Extrait retenu:
◇ ◇ ◇ ◇ ◇ ◇ ◇
Ces dernières années, le journalisme et les reportages sur le climat ont suscité un intérêt croissant en Afrique, mais malgré cet intérêt, les salles de rédaction et les publications ont été lentes à réagir à la crise climatique, les autres préférant apparemment se concentrer sur des sujets dominants tels que la politique, les affaires internationales et l’actualité financière.
Mais comment faire pour que les reportages sur le climat soient au programme des salles de presse ?
« Le changement climatique est l’un des problèmes les plus urgents de notre époque, et les médias lui accordent une attention croissante depuis quelques années. Les journalistes ont un rôle crucial à jouer dans l’information du public sur les impacts du changement climatique, les actions entreprises pour y faire face et les politiques mises en œuvre pour en atténuer les effets. Il ne fait aucun doute que les journalistes s’intéressent à la question du climat. Nombre d’entre eux se sont donné pour mission de couvrir régulièrement le changement climatique et ses effets. Le nombre croissant d’articles, de reportages et de documentaires produits quotidiennement en témoigne », déclare Rosette Gladys Nandutu, journaliste et militante écologiste pour la justice sociale et l’action en faveur du climat à VIDEA.
Selon Sandra Musonzah, fondatrice de l’initiative Youth Climate Leadership Initiative (YCLIEN), le reportage sur le climat se définit comme « la collecte en temps utile de données liées au climat et leur partage avec les parties prenantes/communautés concernées afin de rester informé et sensibilisé sur les impacts potentiels et les solutions à mettre en œuvre par le biais de l’atténuation et de l’adaptation ». Elle explique que « l’information sur le climat implique le partage en temps utile d’informations pertinentes sur le changement climatique, en particulier pour éclairer les communautés sur les divers événements liés au climat, leur impact et la manière de collaborer pour atténuer les risques climatiques présents et futurs et s’y adapter ».
◇ ◇ ◇ ◇ ◇ ◇ ◇
Lignes fournies:
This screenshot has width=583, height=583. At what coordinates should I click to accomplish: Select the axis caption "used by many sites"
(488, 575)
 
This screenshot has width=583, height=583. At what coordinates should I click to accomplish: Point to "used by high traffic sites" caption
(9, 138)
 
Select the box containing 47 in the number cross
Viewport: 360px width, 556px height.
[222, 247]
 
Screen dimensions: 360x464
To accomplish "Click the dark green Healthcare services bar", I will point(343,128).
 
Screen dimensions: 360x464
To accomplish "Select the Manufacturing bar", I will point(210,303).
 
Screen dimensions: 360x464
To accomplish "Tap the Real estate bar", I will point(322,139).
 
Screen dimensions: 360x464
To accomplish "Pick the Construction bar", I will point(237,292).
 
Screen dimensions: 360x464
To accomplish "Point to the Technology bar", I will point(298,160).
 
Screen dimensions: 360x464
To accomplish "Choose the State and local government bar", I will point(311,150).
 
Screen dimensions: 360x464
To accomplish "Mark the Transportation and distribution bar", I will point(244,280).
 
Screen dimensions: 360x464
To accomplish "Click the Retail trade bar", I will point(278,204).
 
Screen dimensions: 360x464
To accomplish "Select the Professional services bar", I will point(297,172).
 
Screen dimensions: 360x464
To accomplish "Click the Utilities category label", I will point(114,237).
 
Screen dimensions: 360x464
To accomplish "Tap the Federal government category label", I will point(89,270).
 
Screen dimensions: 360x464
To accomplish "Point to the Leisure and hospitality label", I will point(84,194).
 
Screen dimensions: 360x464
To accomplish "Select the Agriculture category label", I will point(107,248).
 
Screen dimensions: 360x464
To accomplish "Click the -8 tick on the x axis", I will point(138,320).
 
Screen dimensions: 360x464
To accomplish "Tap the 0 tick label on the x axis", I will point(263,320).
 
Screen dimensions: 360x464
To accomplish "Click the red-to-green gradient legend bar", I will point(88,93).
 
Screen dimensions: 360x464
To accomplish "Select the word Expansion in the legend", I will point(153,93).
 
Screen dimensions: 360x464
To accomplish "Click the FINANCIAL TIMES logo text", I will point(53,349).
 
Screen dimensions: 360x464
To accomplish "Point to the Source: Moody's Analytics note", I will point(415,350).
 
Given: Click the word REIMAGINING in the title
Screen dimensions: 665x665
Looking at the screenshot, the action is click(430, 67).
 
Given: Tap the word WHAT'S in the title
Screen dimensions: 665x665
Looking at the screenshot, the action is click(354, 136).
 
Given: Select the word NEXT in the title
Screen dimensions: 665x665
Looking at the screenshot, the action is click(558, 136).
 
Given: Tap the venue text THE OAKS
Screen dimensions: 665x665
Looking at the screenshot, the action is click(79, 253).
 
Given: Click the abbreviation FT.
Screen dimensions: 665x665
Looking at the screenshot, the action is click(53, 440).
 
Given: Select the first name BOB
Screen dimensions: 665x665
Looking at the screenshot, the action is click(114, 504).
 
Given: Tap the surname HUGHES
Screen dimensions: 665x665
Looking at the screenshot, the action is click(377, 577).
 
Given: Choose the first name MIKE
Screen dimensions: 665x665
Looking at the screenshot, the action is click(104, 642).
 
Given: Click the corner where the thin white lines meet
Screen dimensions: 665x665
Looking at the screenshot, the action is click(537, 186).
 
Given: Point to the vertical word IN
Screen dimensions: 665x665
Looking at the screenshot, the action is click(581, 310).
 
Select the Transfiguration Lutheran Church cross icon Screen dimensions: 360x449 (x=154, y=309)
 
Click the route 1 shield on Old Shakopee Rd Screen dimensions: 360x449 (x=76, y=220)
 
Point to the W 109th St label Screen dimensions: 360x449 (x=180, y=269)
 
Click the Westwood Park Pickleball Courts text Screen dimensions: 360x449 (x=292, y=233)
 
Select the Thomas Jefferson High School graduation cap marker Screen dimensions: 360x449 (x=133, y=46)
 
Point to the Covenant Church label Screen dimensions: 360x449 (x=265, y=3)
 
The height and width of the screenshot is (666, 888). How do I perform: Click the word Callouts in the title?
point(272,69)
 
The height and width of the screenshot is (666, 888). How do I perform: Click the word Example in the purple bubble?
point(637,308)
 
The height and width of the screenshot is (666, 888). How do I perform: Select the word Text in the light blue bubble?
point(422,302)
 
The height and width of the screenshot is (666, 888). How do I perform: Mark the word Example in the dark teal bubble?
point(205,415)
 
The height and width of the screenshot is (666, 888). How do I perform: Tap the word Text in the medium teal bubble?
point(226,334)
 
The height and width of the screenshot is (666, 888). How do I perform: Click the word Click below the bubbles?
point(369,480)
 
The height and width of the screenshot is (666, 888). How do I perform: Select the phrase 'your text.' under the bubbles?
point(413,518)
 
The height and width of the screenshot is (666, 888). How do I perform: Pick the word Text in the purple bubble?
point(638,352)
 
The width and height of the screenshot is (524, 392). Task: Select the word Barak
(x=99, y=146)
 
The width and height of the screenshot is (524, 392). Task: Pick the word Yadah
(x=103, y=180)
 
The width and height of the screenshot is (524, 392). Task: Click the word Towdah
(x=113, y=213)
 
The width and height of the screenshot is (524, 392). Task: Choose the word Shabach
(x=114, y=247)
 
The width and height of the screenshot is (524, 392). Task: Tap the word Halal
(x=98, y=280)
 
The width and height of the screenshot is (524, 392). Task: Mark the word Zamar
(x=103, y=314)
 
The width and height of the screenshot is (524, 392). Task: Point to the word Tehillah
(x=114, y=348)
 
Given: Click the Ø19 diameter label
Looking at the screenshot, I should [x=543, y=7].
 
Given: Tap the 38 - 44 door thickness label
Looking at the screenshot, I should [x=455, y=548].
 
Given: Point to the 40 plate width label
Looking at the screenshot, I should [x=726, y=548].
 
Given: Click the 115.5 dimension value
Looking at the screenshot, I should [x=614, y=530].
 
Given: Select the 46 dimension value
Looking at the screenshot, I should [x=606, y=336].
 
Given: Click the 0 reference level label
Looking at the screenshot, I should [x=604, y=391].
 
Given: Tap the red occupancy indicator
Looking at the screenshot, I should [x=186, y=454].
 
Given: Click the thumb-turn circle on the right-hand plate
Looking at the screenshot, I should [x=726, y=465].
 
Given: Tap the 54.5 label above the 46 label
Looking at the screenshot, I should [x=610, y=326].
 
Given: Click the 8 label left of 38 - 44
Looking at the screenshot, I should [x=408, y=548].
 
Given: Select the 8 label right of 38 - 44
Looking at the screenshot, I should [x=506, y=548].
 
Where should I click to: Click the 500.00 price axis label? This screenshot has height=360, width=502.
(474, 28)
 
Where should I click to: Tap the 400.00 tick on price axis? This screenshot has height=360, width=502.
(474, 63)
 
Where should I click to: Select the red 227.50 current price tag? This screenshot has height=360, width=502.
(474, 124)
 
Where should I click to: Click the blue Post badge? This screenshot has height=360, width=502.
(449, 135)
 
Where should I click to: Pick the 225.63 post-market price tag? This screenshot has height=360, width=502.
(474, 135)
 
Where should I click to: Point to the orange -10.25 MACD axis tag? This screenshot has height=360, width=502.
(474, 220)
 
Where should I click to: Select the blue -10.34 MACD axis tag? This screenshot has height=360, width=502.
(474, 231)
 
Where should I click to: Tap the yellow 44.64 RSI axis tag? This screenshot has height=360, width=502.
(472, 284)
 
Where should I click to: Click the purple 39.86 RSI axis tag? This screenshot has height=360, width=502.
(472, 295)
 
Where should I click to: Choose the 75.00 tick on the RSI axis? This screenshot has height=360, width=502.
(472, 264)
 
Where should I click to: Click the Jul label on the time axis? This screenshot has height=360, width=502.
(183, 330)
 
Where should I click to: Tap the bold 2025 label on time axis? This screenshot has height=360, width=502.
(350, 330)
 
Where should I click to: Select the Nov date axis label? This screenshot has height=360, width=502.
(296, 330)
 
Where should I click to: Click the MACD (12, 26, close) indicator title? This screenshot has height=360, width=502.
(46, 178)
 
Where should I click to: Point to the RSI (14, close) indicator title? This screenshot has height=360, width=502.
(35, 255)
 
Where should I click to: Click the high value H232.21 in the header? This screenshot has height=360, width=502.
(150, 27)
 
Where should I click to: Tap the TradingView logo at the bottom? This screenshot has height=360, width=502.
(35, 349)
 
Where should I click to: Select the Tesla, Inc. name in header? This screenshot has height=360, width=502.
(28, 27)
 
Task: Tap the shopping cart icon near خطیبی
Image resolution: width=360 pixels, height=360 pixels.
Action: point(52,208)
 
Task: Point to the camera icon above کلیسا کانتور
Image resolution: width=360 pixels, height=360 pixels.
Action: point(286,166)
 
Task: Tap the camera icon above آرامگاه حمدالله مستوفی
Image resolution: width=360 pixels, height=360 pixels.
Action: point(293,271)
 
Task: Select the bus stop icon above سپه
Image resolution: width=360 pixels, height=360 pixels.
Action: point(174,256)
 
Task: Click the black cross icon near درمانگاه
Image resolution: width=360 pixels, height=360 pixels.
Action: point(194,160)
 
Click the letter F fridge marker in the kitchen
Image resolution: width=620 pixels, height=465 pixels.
◇ ◇ ◇ ◇ ◇ ◇ ◇
Consigne:
Reprenez le passage du texte sur le journalisme climatique qui commence par les mots « Ces dernières années, le » et s'achève sur « de presse ? », en y substituant « rédactions » à « salles de rédaction ».

Réponse attendue:
Ces dernières années, le journalisme et les reportages sur le climat ont suscité un intérêt croissant en Afrique, mais malgré cet intérêt, les rédactions et les publications ont été lentes à réagir à la crise climatique, les autres préférant apparemment se concentrer sur des sujets dominants tels que la politique, les affaires internationales et l’actualité financière.
Mais comment faire pour que les reportages sur le climat soient au programme des salles de presse ?